# TO DO:
Write each line exactly as it stands, from the line containing "Task: Expand the 高級設定 sidebar section" through the end of the data.

╭─ INPUT MATERIAL

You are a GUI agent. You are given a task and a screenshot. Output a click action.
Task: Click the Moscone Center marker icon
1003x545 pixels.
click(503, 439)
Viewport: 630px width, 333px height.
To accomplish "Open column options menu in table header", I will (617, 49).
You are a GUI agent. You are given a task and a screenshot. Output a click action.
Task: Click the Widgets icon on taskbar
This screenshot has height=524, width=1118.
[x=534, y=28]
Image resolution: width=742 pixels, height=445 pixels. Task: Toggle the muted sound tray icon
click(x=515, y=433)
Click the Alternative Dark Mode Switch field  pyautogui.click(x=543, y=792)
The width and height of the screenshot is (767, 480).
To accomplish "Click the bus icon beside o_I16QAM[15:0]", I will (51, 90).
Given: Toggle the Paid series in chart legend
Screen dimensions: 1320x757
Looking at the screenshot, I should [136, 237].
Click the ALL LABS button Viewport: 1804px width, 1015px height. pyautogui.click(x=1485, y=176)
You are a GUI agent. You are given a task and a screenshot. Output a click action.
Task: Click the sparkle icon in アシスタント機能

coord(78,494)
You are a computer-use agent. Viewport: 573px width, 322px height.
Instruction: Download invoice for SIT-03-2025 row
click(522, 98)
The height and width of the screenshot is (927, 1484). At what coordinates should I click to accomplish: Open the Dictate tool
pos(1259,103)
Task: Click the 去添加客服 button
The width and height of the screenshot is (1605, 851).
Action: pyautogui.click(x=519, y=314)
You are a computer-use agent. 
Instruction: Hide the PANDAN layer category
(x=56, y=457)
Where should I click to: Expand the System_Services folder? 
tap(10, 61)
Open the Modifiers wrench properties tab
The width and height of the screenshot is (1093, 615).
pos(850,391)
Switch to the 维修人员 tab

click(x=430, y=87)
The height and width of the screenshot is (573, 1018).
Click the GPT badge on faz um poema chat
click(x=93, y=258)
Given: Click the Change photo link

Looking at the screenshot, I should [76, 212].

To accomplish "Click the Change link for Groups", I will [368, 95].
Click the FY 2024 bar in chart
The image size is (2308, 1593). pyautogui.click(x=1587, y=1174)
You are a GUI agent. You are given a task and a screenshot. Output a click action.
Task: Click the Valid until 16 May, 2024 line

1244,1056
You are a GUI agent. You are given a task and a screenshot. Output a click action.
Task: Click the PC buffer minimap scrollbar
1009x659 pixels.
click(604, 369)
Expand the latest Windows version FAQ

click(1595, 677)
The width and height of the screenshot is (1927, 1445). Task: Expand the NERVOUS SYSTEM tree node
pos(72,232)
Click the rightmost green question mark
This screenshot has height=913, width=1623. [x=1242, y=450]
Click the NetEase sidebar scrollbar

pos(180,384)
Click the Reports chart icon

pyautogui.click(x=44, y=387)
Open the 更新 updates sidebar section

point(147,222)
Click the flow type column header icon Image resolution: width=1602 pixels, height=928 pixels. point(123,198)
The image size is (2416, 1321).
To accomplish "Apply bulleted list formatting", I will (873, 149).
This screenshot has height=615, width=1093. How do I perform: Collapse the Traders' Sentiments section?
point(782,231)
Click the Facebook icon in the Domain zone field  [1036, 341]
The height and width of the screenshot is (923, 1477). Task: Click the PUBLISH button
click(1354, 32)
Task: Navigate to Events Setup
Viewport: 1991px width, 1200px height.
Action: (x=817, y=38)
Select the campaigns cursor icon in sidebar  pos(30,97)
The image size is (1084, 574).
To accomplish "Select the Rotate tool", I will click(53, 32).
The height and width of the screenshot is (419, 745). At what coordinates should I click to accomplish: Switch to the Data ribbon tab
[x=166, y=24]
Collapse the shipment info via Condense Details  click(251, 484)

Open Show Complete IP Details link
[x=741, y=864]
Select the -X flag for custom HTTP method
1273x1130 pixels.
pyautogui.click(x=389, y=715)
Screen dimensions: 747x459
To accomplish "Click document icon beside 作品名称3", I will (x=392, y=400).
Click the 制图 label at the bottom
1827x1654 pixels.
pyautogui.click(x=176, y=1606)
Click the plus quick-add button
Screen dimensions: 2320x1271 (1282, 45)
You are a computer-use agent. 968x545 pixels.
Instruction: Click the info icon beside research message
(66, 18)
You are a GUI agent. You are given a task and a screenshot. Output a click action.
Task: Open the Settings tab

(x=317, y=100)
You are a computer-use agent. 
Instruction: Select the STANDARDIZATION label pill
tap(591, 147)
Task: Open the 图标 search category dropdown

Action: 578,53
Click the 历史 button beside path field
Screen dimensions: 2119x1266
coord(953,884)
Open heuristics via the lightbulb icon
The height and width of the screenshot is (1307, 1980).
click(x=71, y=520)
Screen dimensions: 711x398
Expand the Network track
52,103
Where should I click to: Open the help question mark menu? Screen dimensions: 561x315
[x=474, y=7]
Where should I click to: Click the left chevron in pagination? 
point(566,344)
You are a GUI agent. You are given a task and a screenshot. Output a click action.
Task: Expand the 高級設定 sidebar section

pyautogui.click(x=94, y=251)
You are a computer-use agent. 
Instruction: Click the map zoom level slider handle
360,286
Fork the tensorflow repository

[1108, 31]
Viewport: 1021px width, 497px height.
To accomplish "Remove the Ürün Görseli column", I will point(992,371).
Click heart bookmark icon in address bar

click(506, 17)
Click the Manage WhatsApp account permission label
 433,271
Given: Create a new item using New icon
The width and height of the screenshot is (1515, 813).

╰─

# OUTPUT OF THE TASK:
Task: Expand the 高級設定 sidebar section

pyautogui.click(x=94, y=251)
You are a computer-use agent. 
Instruction: Click the map zoom level slider handle
360,286
Fork the tensorflow repository

[1108, 31]
Viewport: 1021px width, 497px height.
To accomplish "Remove the Ürün Görseli column", I will point(992,371).
Click heart bookmark icon in address bar

click(506, 17)
Click the Manage WhatsApp account permission label
 433,271
Given: Create a new item using New icon
The width and height of the screenshot is (1515, 813).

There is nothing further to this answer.